Dean Bennett Dean Bennett / La Presse Canadienne

EDMONTON — Les deux seules femmes qui étaient candidates à la direction du Parti progressiste-conservateur de l’Alberta ont quitté la course mardi, l’une d’entre elles dénonçant des tactiques d’intimidation associées au style du républicain Donald Trump.

Sandra Jansen, membre de l’assemblée législative à Calgary, a dit avoir été harcelée et intimidée, et a accusé le candidat Jason Kenney de reproduire des «politiques au style de Trump» en Alberta.

Mme Jansen a soutenu avoir été harcelée au congrès du parti qui avait lieu le week-end dernier à Red Deer. Elle a du même souffle dit avoir été attaquée sur les réseaux sociaux.

La candidate a dit que des bénévoles d’un autre aspirant-chef s’en étaient prise à elle parce qu’elle avait défendu les droits reproductifs des femmes et les droits des enfants à avoir accès à une bonne éducation.

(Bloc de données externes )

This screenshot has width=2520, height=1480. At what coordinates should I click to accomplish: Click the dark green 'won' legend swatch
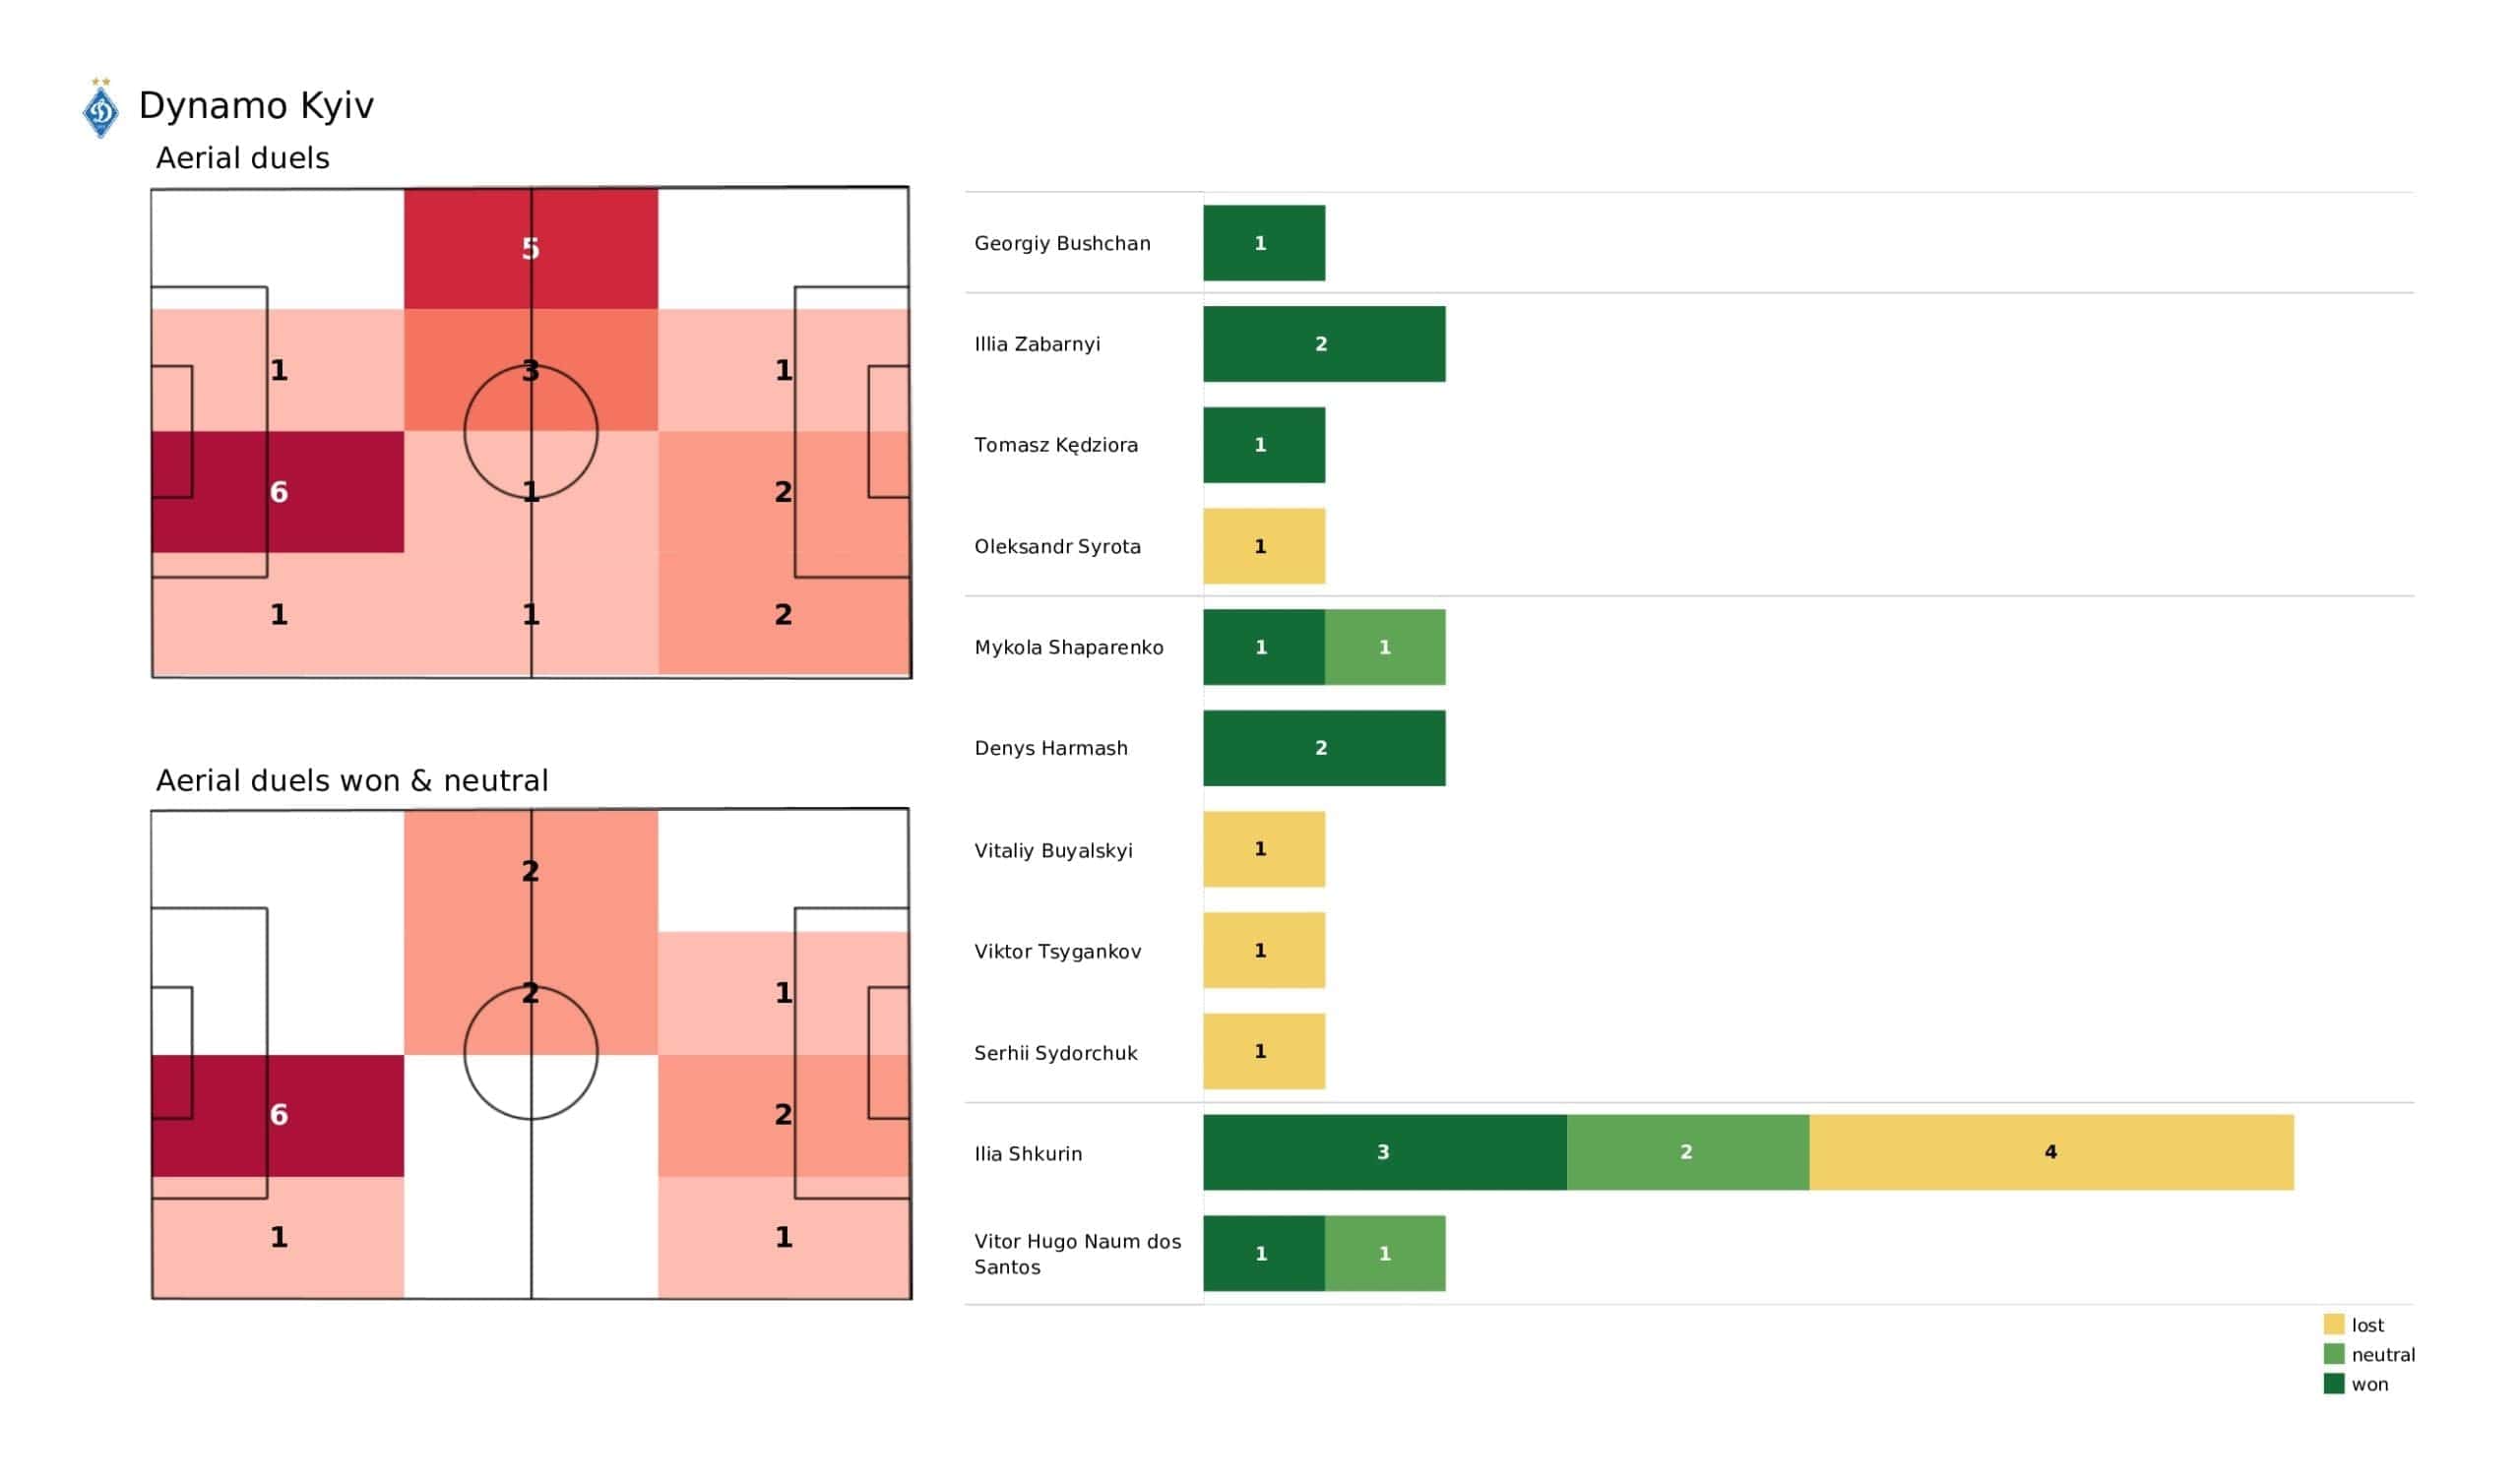click(2333, 1384)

Le congrès du week-end dernier a été la goutte qui a fait déborder le vase, a soutenu Mme Jansen, ajoutant qu’il s’agissait de la première fois qu’elle faisait l’objet de harcèlement de la sorte en 30 ans au sein du Parti progressiste-conservateur.

L’ancienne ministre Donna Kennedy-Glans a aussi annoncé qu’elle se retirait de la course à la chefferie, mardi. Elle clame que la joute politique albertaine est source de polarisation et laisse peu de place pour que les voix centristes puissent se faire entendre.

Mme Jansen a par ailleurs invité les membres du parti à donner leur appui à des candidats qui s’opposent aux «politiques du style de Donald Trump venues d’Ottawa et transposées en Alberta».

Jason Kenney s’est pour sa part dit déçu de constater que les deux femmes s’étaient retirées de la course, évitant toutefois de commenter les raisons de leur départ.

La course à la chefferie du Parti progressiste-conservateur de l’Alberta se joue désormais entre quatre candidats: Jason Kenney, Richard Starke, Stephen Khan et Byron Nelson.